La sanzione, adottata da AGCOM, pone l’accento su una questione cruciale: il rispetto del diritto all’equo compenso per l’utilizzo delle performance artistiche sulle piattaforme digitali. In questo caso, Google – attraverso la propria piattaforma YouTube – non avrebbe adempiuto agli obblighi di legge nei confronti degli artisti rappresentati da Nuovo IMAIE.

«È una decisione di portata storica», afferma Nuovo IMAIE in una nota, «perché per la prima volta viene riconosciuta la centralità degli artisti nel sistema dei diritti digitali. Siamo orgogliosi di questo risultato, frutto esclusivo del nostro lavoro e del nostro impegno costante nella tutela di chi fa musica, recita, interpreta e crea cultura».

Oltre alla rilevanza nazionale, la decisione apre scenari nuovi anche a livello globale, poiché potrebbe fungere da riferimento per altre Collecting Society e autorità di regolazione in Europa e nel mondo. Il caso diventa così un simbolo della lotta per il riconoscimento dei diritti economici degli artisti nell’era dello streaming e dei contenuti digitali.
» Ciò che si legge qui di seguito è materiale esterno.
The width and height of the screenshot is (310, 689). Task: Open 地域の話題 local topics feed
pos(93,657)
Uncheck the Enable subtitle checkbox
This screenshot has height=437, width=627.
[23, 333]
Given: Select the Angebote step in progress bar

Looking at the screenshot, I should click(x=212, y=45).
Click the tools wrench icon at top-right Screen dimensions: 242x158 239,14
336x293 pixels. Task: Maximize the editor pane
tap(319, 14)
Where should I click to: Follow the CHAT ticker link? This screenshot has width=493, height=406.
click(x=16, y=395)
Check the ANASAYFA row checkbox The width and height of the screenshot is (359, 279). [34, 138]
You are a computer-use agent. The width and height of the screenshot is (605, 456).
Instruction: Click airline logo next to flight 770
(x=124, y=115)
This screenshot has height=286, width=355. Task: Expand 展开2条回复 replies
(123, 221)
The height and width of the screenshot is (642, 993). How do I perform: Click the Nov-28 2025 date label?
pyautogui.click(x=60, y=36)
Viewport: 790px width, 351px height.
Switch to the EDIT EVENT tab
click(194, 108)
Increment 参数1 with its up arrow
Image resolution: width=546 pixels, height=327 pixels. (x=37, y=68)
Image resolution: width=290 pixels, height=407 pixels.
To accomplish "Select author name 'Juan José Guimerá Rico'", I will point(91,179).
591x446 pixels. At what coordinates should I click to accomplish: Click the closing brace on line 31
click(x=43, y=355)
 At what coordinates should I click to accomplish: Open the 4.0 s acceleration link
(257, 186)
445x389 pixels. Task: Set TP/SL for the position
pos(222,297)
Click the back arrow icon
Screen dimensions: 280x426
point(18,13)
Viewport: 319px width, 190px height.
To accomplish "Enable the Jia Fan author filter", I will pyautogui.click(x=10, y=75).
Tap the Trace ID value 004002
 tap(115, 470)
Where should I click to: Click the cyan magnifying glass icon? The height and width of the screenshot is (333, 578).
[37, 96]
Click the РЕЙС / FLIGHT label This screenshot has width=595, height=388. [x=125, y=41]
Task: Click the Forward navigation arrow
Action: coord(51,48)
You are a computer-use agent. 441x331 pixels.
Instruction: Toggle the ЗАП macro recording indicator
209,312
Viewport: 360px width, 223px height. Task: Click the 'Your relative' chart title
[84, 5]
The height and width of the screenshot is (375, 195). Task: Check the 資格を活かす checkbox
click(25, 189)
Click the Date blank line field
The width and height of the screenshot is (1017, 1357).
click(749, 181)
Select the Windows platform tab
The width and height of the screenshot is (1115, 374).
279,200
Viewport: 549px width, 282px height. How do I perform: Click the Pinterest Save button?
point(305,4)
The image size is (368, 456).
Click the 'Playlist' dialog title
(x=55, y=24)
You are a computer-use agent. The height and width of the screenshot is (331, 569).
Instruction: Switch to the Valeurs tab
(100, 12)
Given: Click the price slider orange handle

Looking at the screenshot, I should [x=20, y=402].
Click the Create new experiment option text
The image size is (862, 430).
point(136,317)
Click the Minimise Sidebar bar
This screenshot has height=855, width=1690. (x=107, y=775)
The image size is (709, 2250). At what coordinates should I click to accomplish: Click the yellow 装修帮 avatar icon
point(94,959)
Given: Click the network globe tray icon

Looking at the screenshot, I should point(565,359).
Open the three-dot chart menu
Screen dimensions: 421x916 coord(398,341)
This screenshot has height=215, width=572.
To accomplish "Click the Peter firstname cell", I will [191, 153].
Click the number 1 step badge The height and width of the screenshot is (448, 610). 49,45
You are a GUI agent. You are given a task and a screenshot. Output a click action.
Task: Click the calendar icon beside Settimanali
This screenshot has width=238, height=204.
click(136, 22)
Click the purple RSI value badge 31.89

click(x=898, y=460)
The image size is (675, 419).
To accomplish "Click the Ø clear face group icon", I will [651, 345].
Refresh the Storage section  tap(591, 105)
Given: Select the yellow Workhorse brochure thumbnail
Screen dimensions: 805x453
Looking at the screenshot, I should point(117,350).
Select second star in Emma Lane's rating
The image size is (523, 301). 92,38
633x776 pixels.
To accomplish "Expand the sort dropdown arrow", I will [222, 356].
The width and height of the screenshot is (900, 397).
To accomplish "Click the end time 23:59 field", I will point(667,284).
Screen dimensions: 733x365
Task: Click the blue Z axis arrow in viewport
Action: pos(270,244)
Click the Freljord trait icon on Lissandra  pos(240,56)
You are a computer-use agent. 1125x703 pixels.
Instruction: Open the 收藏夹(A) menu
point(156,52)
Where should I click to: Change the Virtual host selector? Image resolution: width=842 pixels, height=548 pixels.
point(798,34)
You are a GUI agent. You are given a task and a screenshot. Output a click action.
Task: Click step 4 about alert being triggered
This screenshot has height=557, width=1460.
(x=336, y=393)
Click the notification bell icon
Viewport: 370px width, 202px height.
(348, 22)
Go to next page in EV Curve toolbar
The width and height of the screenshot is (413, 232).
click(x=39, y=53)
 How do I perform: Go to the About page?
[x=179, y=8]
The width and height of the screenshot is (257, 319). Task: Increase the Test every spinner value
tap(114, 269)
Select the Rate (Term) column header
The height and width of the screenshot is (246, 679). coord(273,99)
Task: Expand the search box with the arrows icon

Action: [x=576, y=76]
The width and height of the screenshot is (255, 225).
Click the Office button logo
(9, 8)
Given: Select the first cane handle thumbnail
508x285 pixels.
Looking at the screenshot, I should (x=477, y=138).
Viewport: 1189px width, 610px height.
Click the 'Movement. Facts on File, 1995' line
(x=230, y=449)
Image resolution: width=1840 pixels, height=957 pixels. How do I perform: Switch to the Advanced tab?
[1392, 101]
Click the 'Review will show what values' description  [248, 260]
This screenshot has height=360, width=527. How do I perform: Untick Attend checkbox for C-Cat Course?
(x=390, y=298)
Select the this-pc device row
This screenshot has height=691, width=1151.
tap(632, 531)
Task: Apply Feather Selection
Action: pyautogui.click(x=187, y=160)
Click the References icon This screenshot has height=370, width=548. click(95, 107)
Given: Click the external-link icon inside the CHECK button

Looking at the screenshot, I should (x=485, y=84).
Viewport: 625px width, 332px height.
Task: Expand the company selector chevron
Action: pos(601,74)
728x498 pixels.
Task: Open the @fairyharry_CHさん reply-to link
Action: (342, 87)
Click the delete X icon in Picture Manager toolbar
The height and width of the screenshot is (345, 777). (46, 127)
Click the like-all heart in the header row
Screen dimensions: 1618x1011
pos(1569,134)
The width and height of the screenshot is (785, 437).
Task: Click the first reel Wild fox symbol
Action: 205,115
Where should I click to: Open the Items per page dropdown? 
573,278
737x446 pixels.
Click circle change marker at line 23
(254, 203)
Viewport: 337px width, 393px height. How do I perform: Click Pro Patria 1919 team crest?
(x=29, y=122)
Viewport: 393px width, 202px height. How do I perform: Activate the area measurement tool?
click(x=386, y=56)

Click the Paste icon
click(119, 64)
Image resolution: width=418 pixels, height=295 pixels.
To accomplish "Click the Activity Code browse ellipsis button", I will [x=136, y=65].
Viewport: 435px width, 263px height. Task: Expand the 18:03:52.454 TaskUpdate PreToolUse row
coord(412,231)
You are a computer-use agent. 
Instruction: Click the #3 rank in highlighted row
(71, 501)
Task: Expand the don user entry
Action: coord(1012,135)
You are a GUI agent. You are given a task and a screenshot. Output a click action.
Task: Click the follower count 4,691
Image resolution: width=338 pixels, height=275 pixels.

Con questo atto, AGCOM sancisce il principio per cui anche i colossi del web devono rispettare le norme sul diritto d’autore e riconoscere un giusto compenso agli artisti. Un segnale forte, atteso da tempo, che restituisce dignità e valore a chi contribuisce quotidianamente alla ricchezza culturale e creativa del nostro Paese.